# [What to produce]
Only the lines from the one that contains "You are a computer-use agent. Screen" to the last line below, both included, should be transcribed. Pictures stay out of the copy.
* * * * * * *
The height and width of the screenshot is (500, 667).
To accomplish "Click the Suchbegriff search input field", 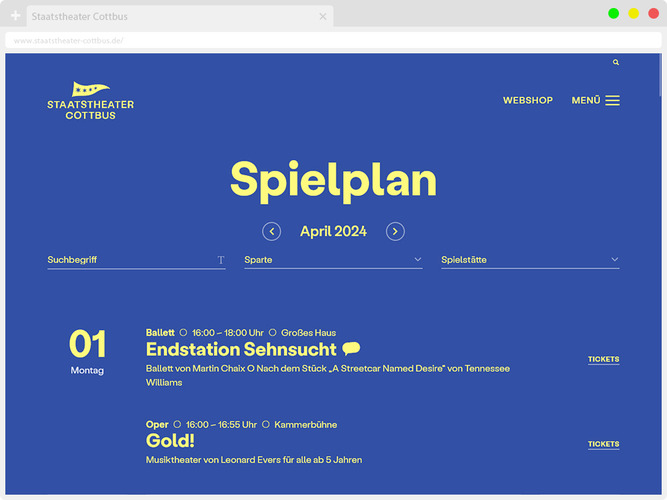I will tap(130, 260).
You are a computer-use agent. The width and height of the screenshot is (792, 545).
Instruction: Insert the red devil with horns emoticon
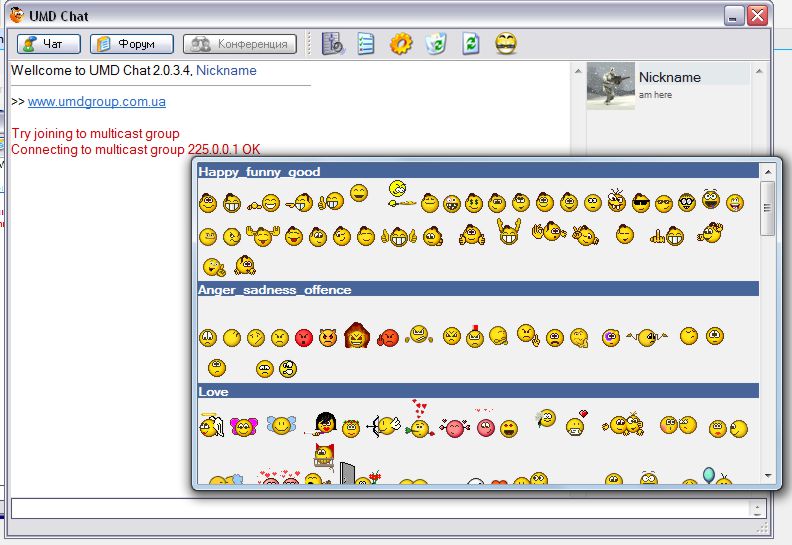(328, 338)
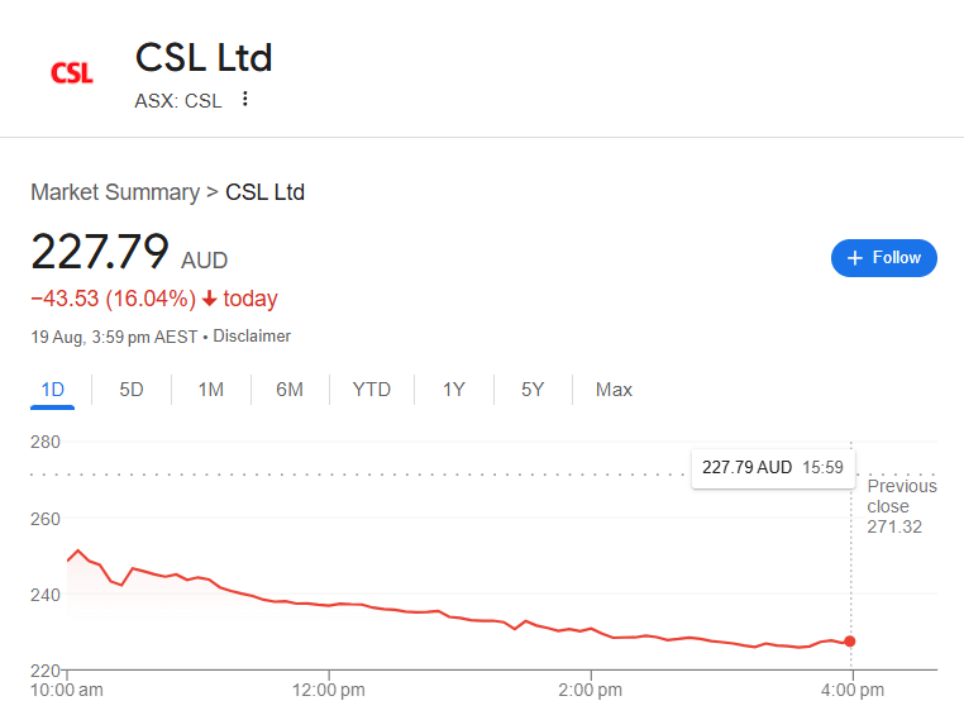Show the 1Y price history

(454, 389)
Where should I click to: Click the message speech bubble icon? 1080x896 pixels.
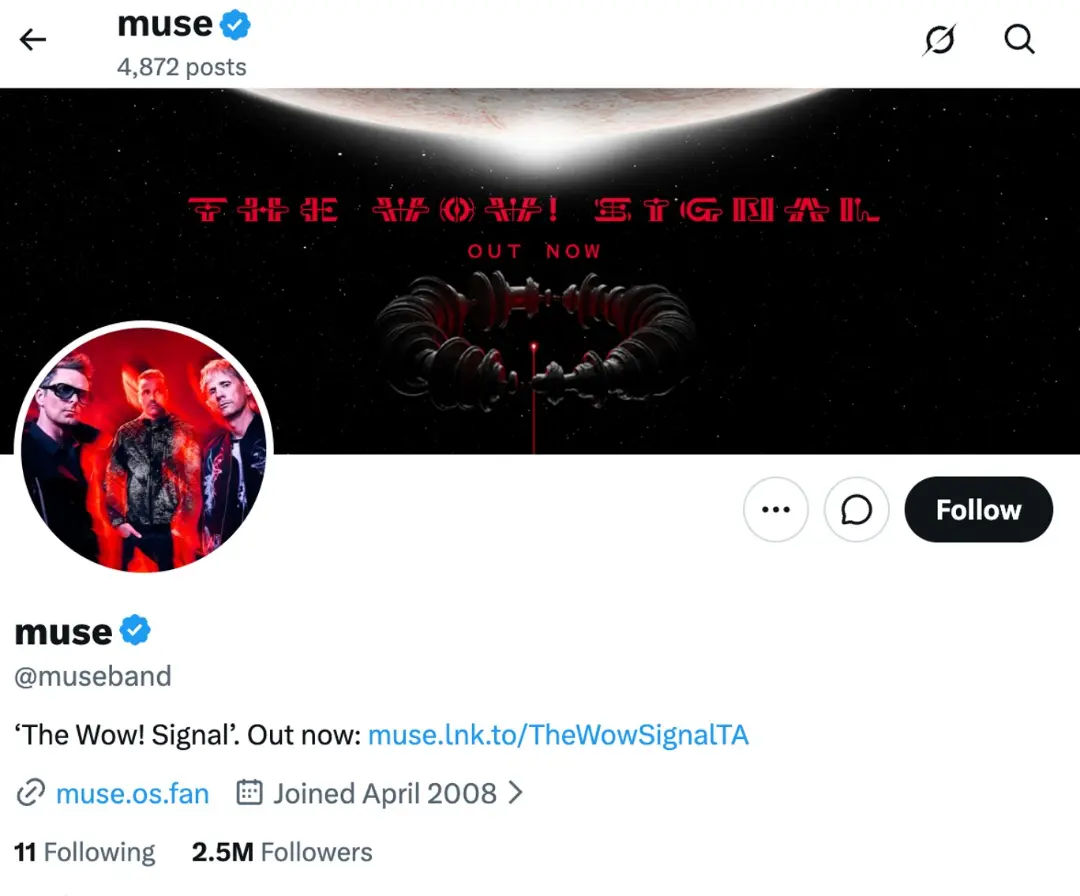click(856, 510)
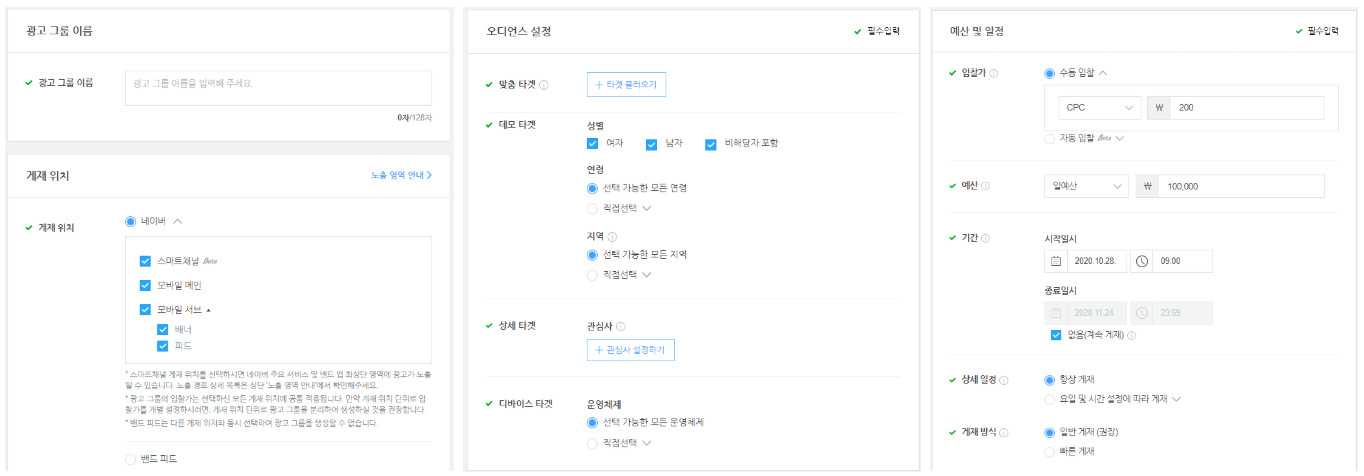Image resolution: width=1364 pixels, height=476 pixels.
Task: Open the 관심사 설정하기 button
Action: [632, 350]
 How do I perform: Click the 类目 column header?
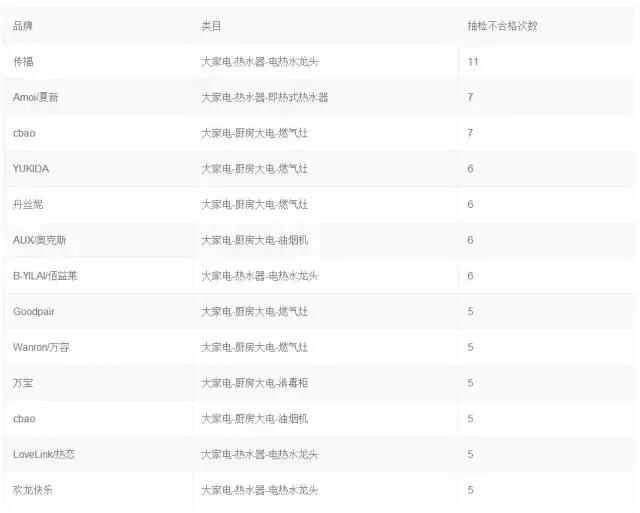point(211,26)

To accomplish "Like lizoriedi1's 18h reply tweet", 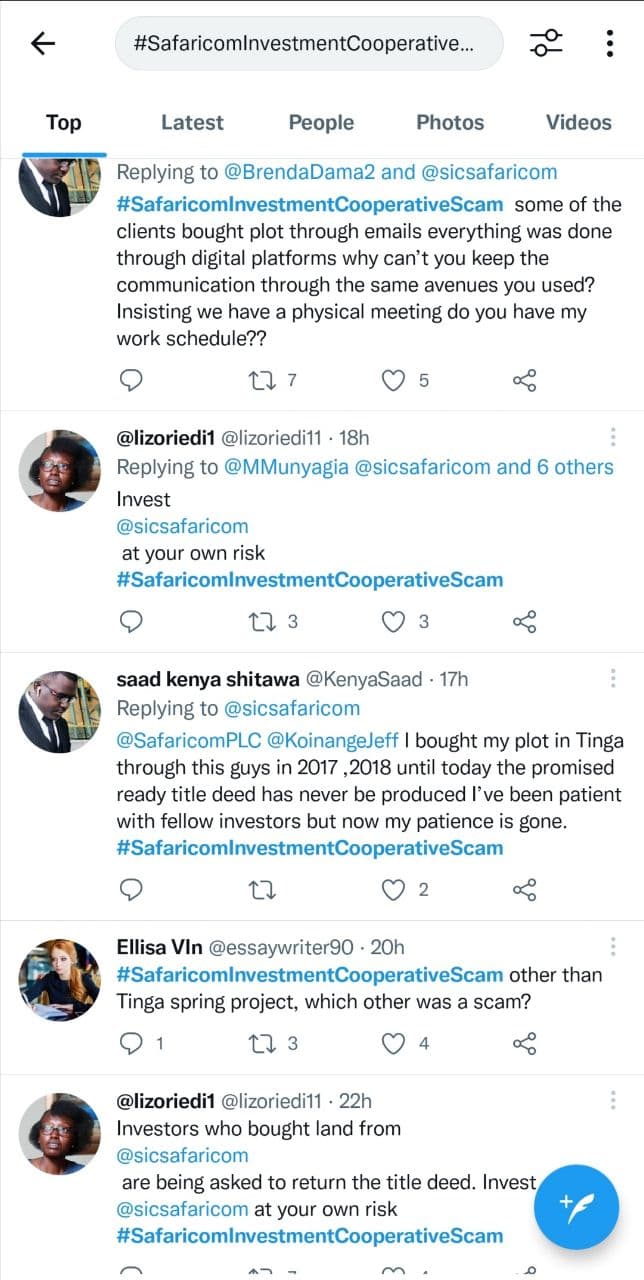I will (x=396, y=622).
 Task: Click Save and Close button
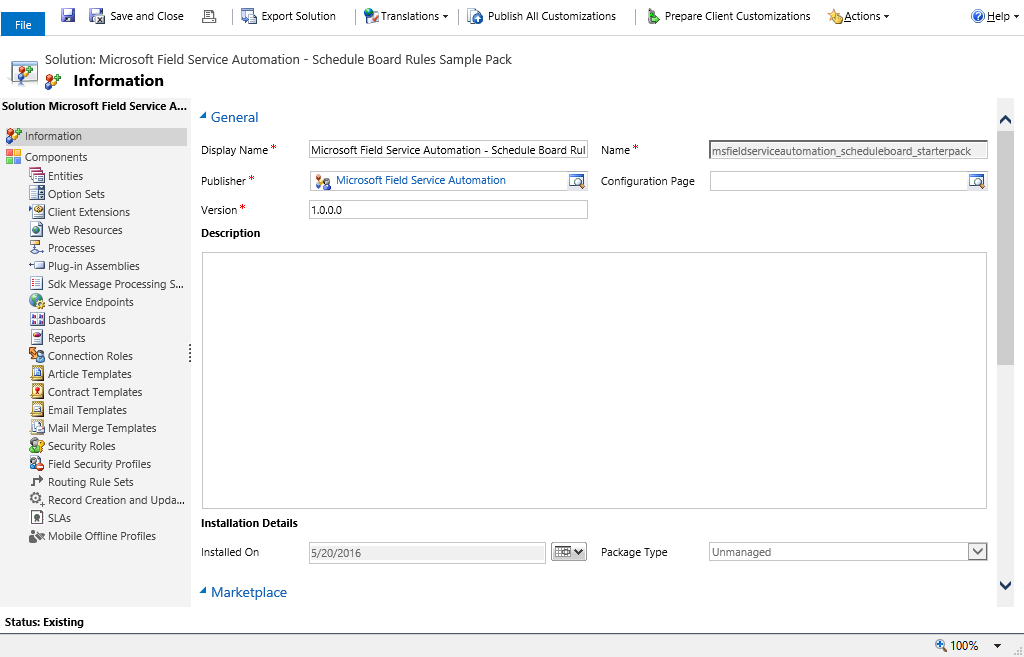coord(136,16)
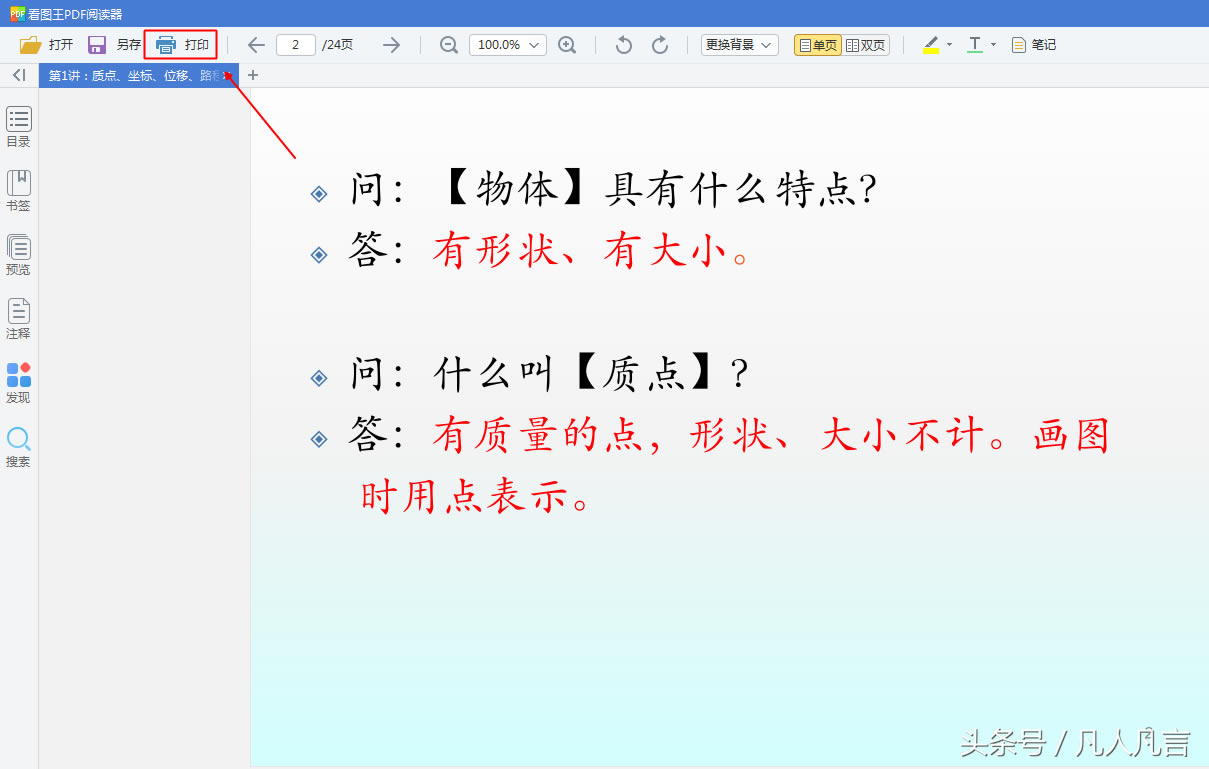
Task: Select the text underline annotation tool
Action: coord(973,44)
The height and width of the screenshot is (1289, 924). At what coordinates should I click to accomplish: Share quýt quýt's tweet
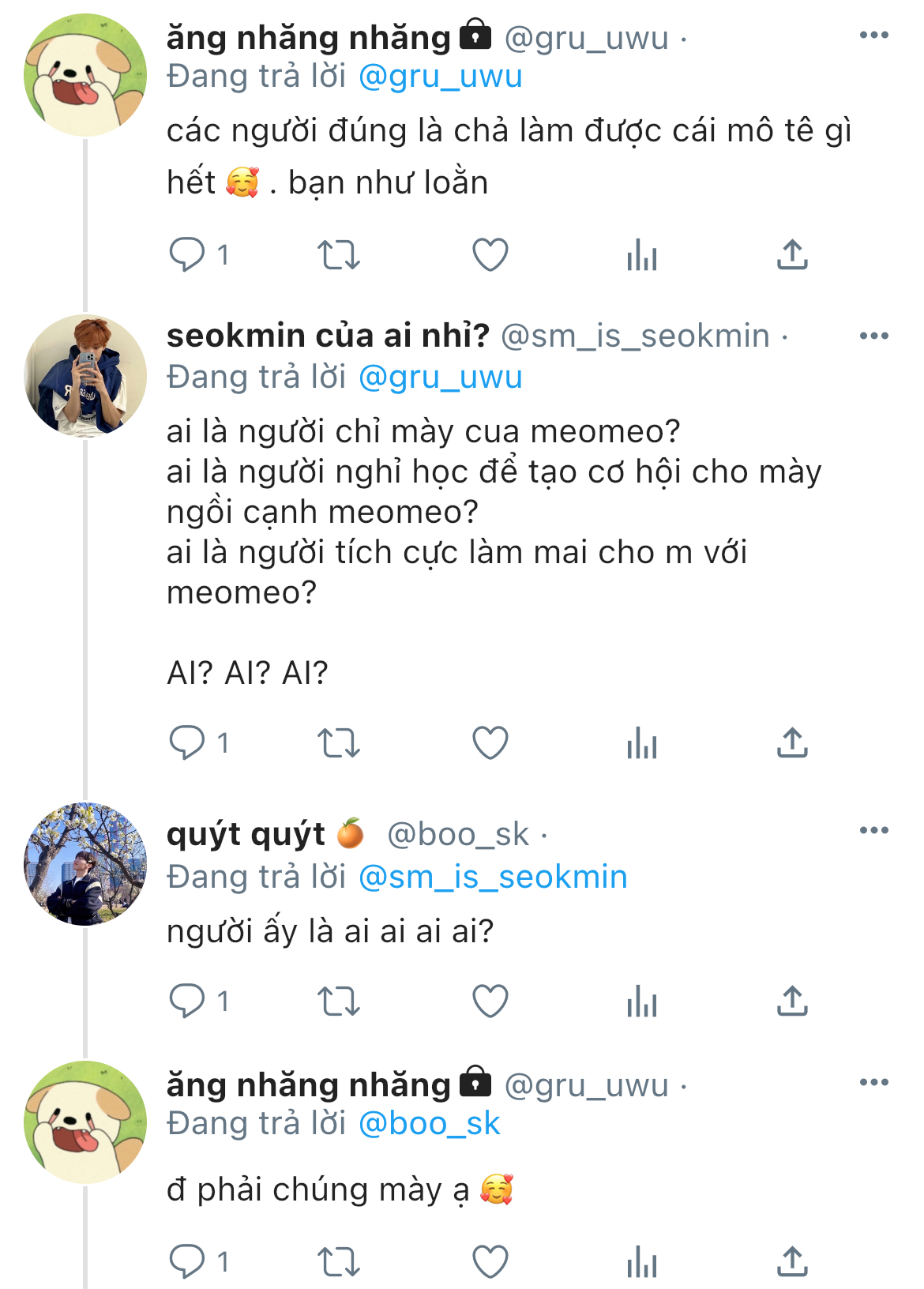792,1002
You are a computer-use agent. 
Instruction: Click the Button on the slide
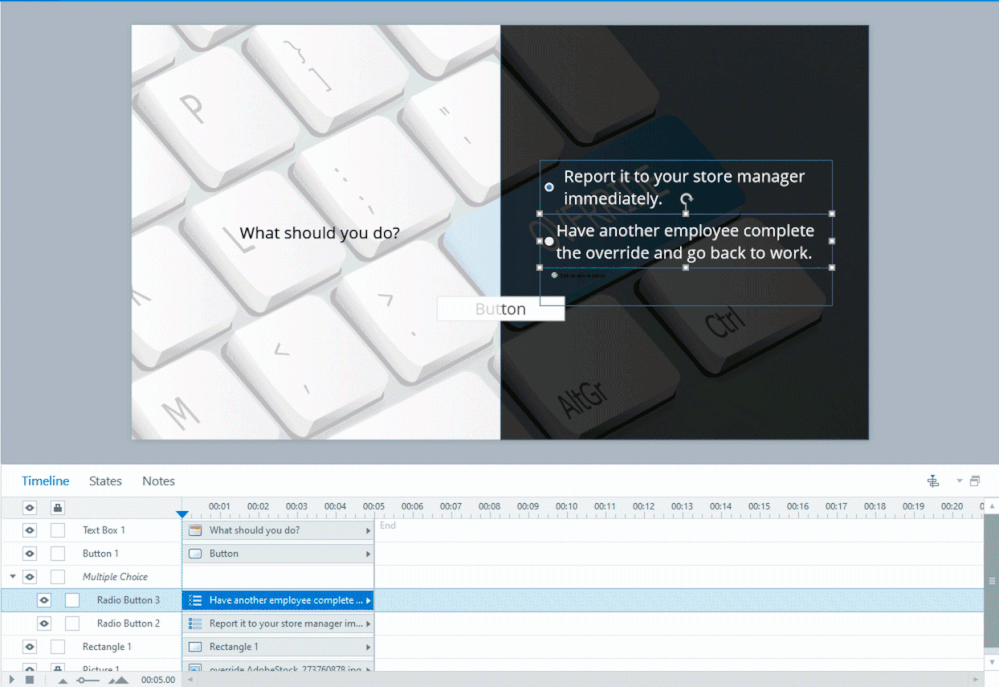pos(500,309)
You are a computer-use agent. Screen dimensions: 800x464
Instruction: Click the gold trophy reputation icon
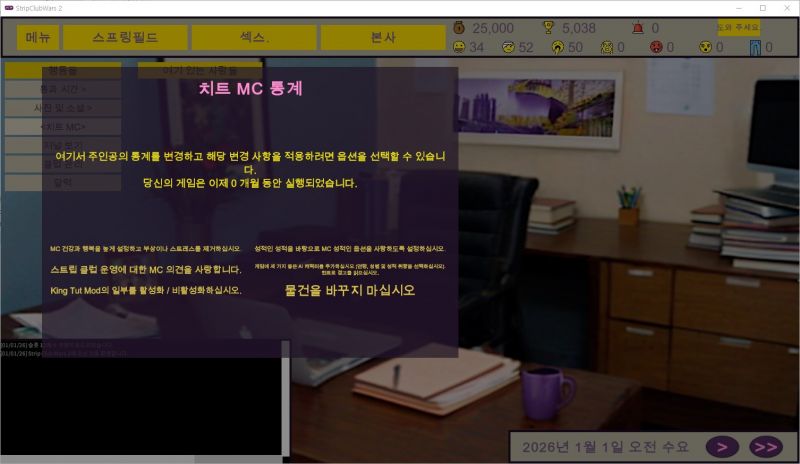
* * * * * * *
# [Solution to the exercise]
You are a computer-use agent. Screen dimensions: 800x464
Instruction: Click the gold trophy reputation icon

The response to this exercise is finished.